# The S/T Bass Tournament FISH-OFF CANCELED!!! FOR THIS SAT. AND SUN.



## GarryS (Apr 5, 2004)

Due to permit problems I am moving the fish-off tournaments to Oct. 15th and 16th. There are two big tournaments going out on Griggs Dam this Sat and Sun, so I can't even switch the starting place. We will just go ahead and fish our normal Sun tournament at O'Shaughnessy this coming Sun. This will give guys a chance to get in more tournaments to be able to fish in the fish-off in Oct. Sorry for the mix up... I didn't think I would have a problem with permits. Anyone that was planning on fishing the fish off this weekend... call me on my cell phone.... 614-946-8765

Thanks. 
GarryS


----------



## Phil Carver (Apr 5, 2004)

The 15th & 16th sound great . I think the fish may be co-operating better by then also .


----------



## GarryS (Apr 5, 2004)

I just hope we don't have to wear snow masks..... If anyone knows any of the guys planning on fishing the fish-off please pass this on...... 

Thanks
GarryS


----------



## fishingredhawk (Apr 14, 2004)

Darn, Vance and I were fired up! We'll hafta find something to replace it.


----------



## Phil Carver (Apr 5, 2004)

Well , why dont you guys just show up at O'Shay and show us how its done !


----------



## GarryS (Apr 5, 2004)

You guys have 3 more tournaments to practice on your FIRED UP....  Then you can show us really how its done....... Come on up Sun..... Take off will be at 7am.....and weigh-in will be at 12:30pm.


----------



## fishingredhawk (Apr 14, 2004)

Phil, did you get blanked last sunday? I figured you'd at least be in the top 3!


----------



## Phil Carver (Apr 5, 2004)

Well man , I guess that I must have realy smelled bad or the fish just didnt like me .  I guess theres next time .


----------



## BrianC (May 3, 2004)

Great news - now I can fish it!


----------



## Phil Carver (Apr 5, 2004)

Oh no ! And I was pumped about winnin some $$$$ . I guess I was wrong . Glad to see you can make it man , see ya in Ky .


----------



## CARP 104 (Apr 19, 2004)

Does anyone have any information on this other tournament going out on Griggs dam this Saturday. Take off time, entry fee....etc?
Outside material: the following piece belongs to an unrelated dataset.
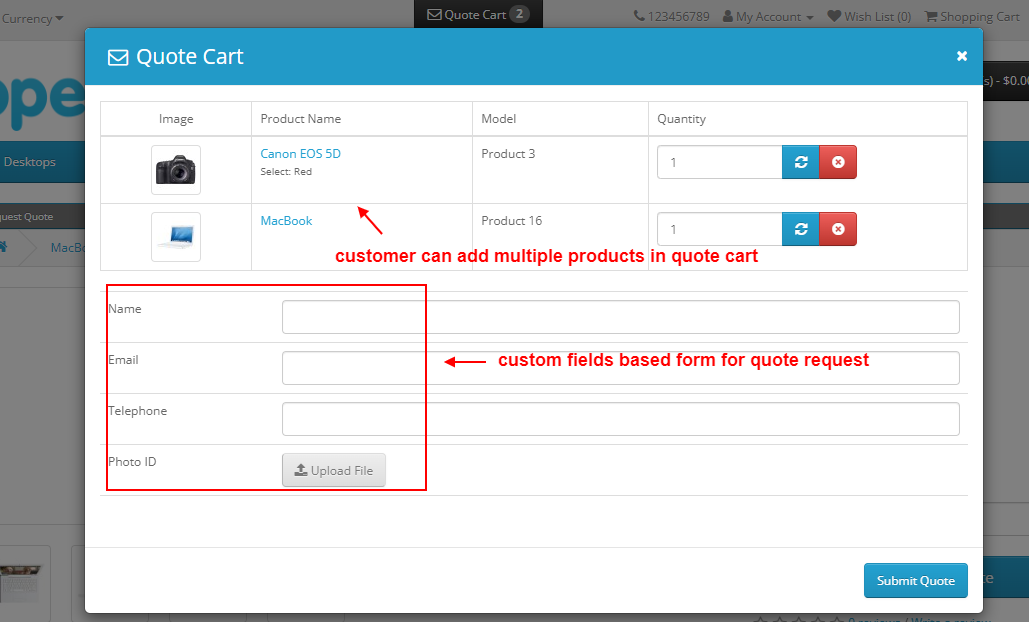Screen dimensions: 1029x622
Task: Open Shopping Cart via the cart icon
Action: [x=930, y=16]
Any info will be appreciated, Thanks in advance.


----------



## GarryS (Apr 5, 2004)

I think it is a club tournament


----------



## GarryS (Apr 5, 2004)

Interesting.... I called parks and rec yesterday to find out what tournament was going out of Griggs today.... They said that there wasn't any going out today or tomorrow.... Hmmmm.... Said it looked like a name had been writen in there but it was erased now.... Oh well... I don't think the left hand knows what the right hand is doing down there.


----------



## Phil Carver (Apr 5, 2004)

Oh well , at least we arent out there getting soaked & sick .  The fishin will be better on the new date anyway .


----------



## GarryS (Apr 5, 2004)

I was at Griggs yesterday just messing around... I caught at least 10 keepers and missed alot of fish... LOVE top water.. I just wish I could do that in a tournament. LOL I found a school of bass... They all were only around 13" fish... Had a blast.... Caught 6 short fish too! All largemouth bass.


----------



## CARP 104 (Apr 19, 2004)

Perhaps the cold front has put them into their fall feeding frenzy?


----------



## striperfreak (Apr 30, 2004)

good. fish will be biting and my partner can be there.fish should be out of their summer pattern by then. whatever that pattern was. hadnt caught a fish there since june.


----------



## Phil Carver (Apr 5, 2004)

You guys just better be happy htat I was not able to fish this with my partner that I like to fish with . You would definatly be in trouble !


----------



## BrianC (May 3, 2004)

Which lake Saturday and what time are we getting started?

Thanks!


----------



## GarryS (Apr 5, 2004)

Brian... We will be starting at Griggs Dam on Sat. (10-15-05) Then at O'Shaughnessy on Sunday. Both Griggs and O'Shaughnessy will be off limits the Friday before the fish-off. If anyones partner can't make it on the first day as long as they pay their entry fee.. They can fish the last day. It will be a 5 fish limit for a 2 man team as well as a single guy. 

Thanks
GarryS


----------